Problem description — Write each entry again exactly as shown, but without the images it holds.

** Records for this task follows **

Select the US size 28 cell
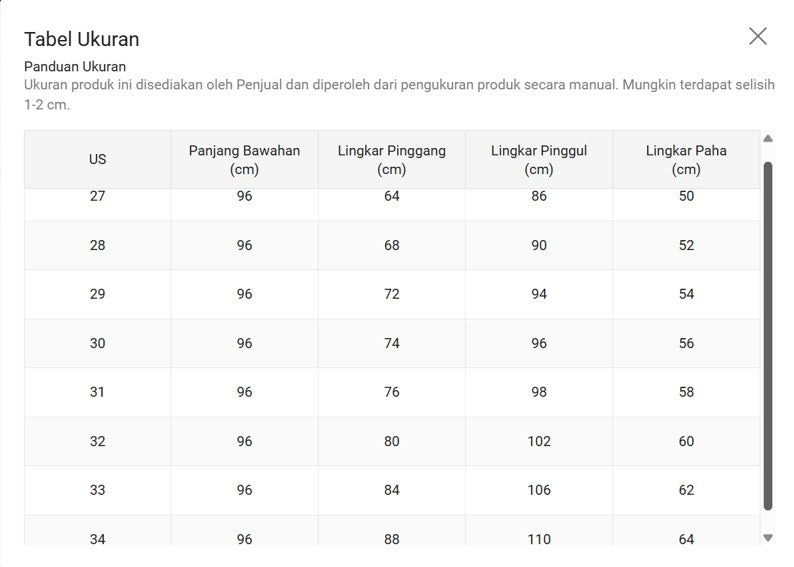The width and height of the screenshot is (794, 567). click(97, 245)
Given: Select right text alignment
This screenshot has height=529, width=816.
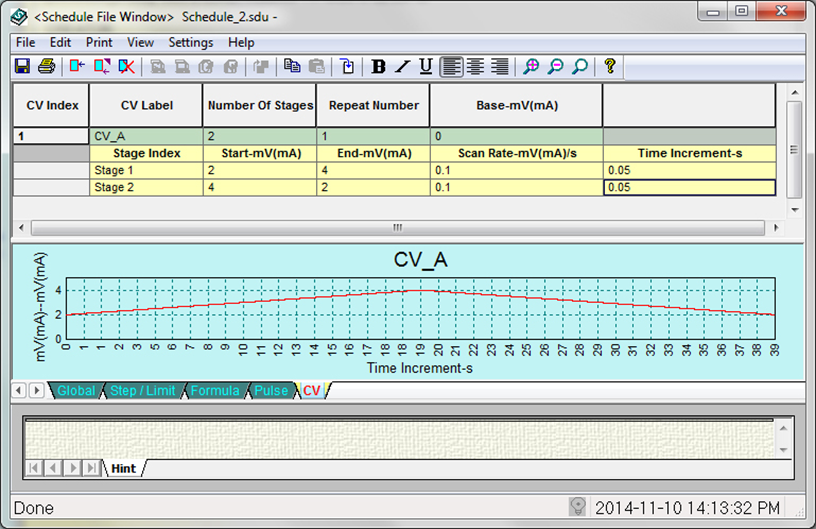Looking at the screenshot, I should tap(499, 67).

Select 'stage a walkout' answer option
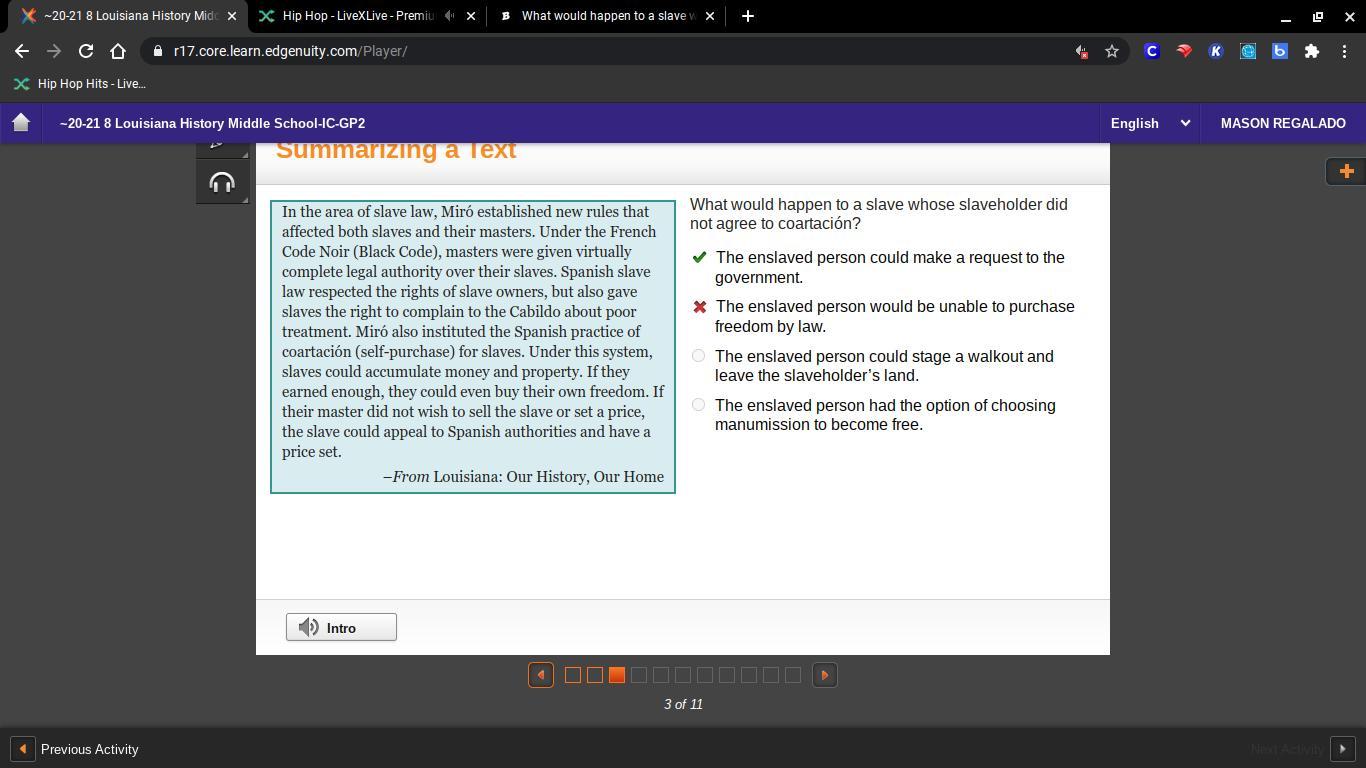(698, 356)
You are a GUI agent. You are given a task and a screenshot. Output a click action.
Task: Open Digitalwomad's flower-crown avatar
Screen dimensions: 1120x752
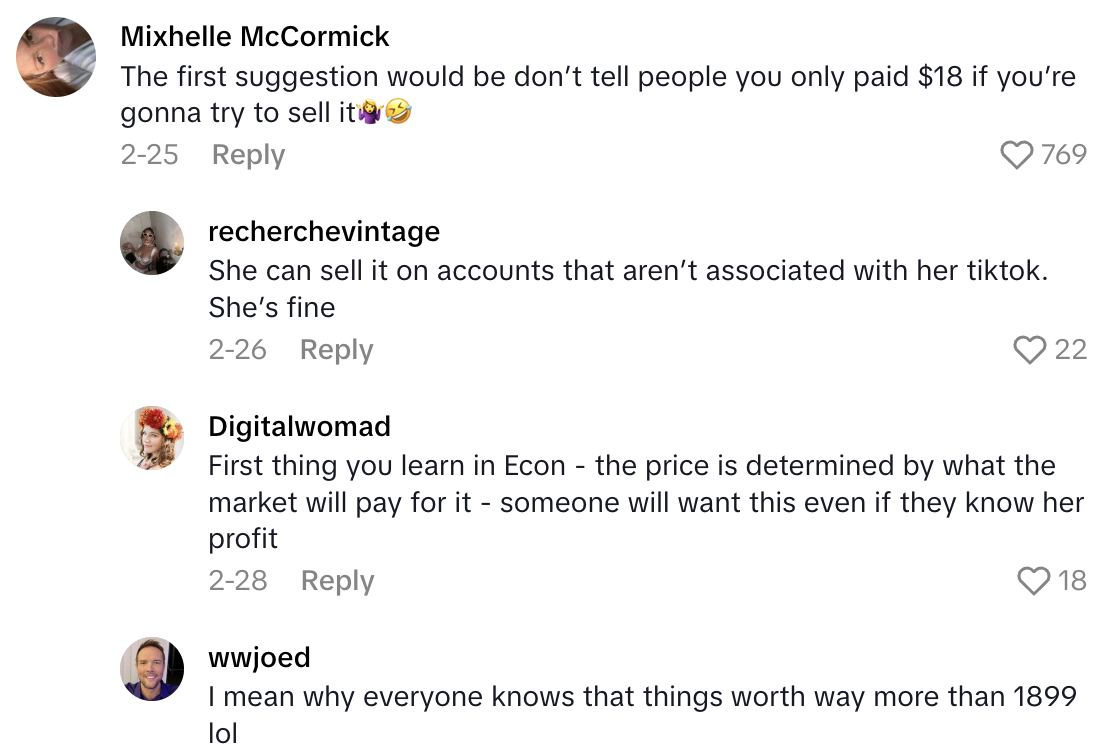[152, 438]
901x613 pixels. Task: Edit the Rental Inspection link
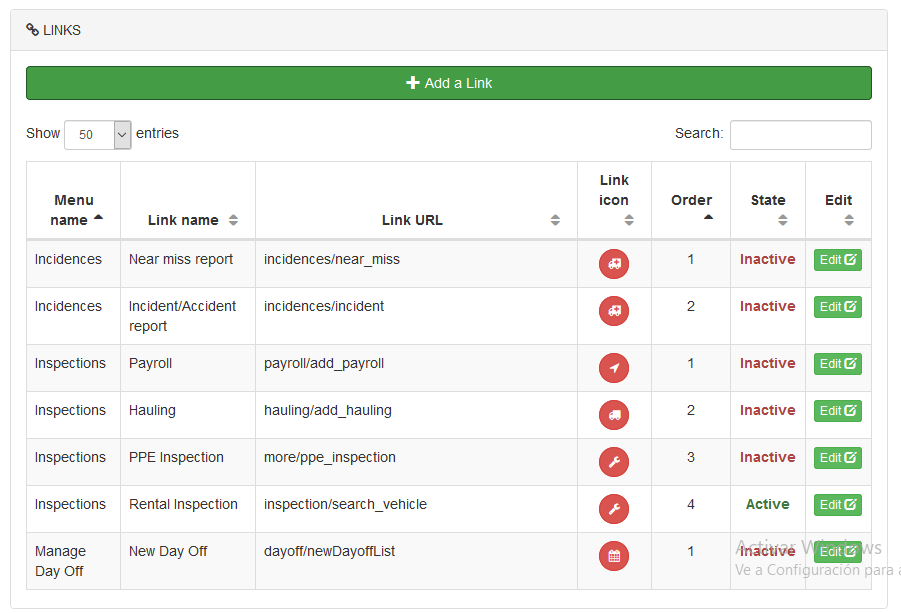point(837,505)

** End of Records for this task **

Exercise response —
Select the US size 28 cell
The width and height of the screenshot is (794, 567). click(97, 245)
Given: Select right text alignment
This screenshot has height=529, width=816.
Looking at the screenshot, I should tap(499, 67).

Select 'stage a walkout' answer option
(698, 356)
You are a GUI agent. You are given a task and a screenshot. Output a click action.
Task: Open Digitalwomad's flower-crown avatar
Screen dimensions: 1120x752
[152, 438]
901x613 pixels. Task: Edit the Rental Inspection link
point(837,505)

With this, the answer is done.